>> start

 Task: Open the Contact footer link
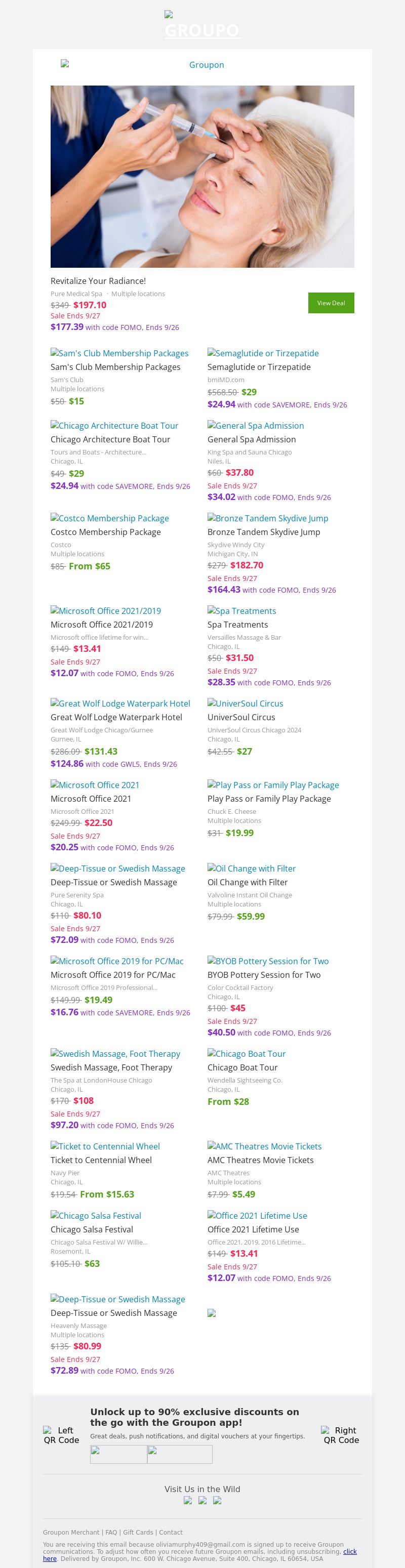point(171,1532)
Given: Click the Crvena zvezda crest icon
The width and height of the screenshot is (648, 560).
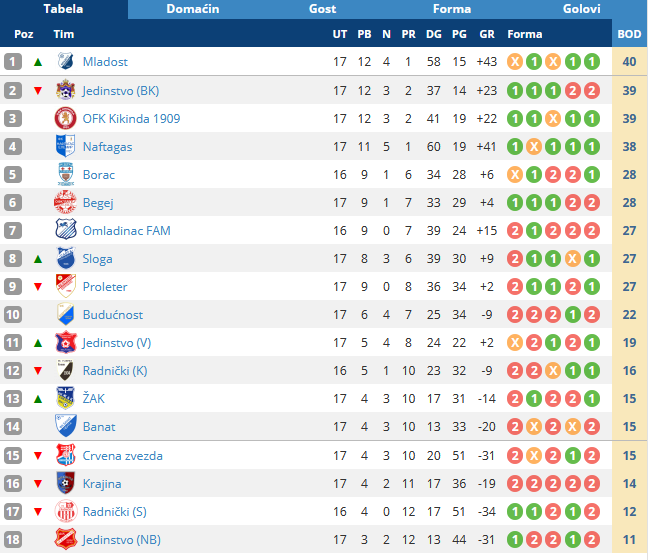Looking at the screenshot, I should click(x=66, y=455).
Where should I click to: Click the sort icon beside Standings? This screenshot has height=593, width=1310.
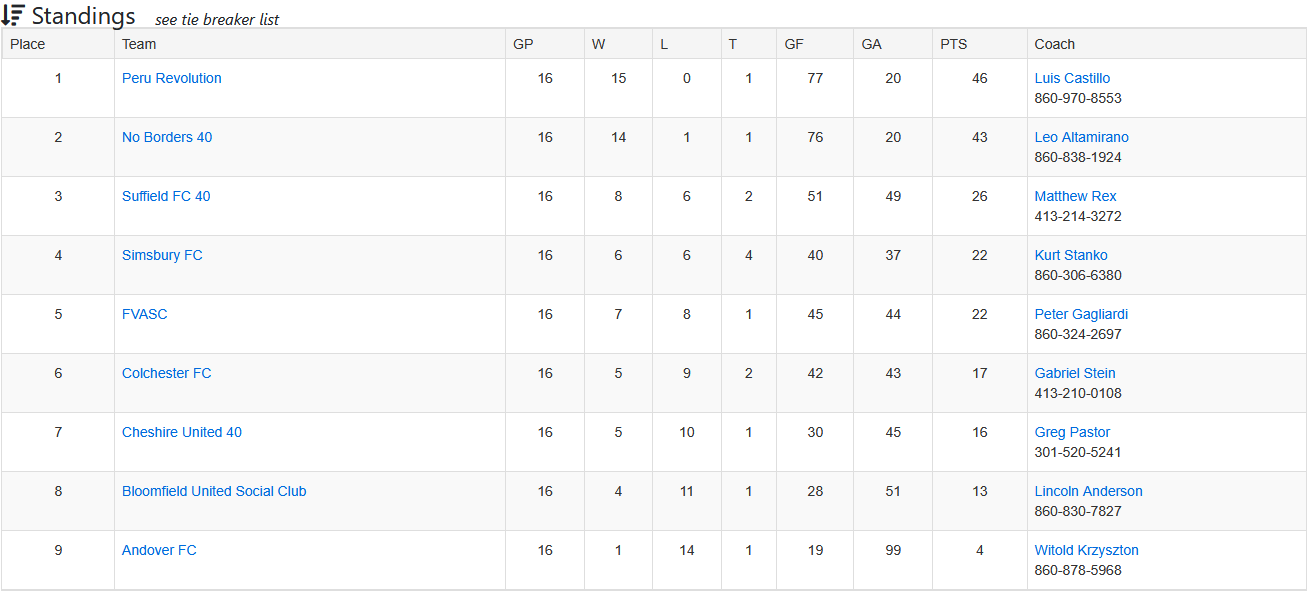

>> end

▸ Exercise:
Render the rows above as a numbered list, skipping any blank lines and leaving out the pictures.

▸ The solution:
1.  Task: Open the Contact footer link
2. point(171,1532)
3. Given: Click the Crvena zvezda crest icon
4. The width and height of the screenshot is (648, 560).
5. Looking at the screenshot, I should click(x=66, y=455).
6. Where should I click to: Click the sort icon beside Standings? This screenshot has height=593, width=1310.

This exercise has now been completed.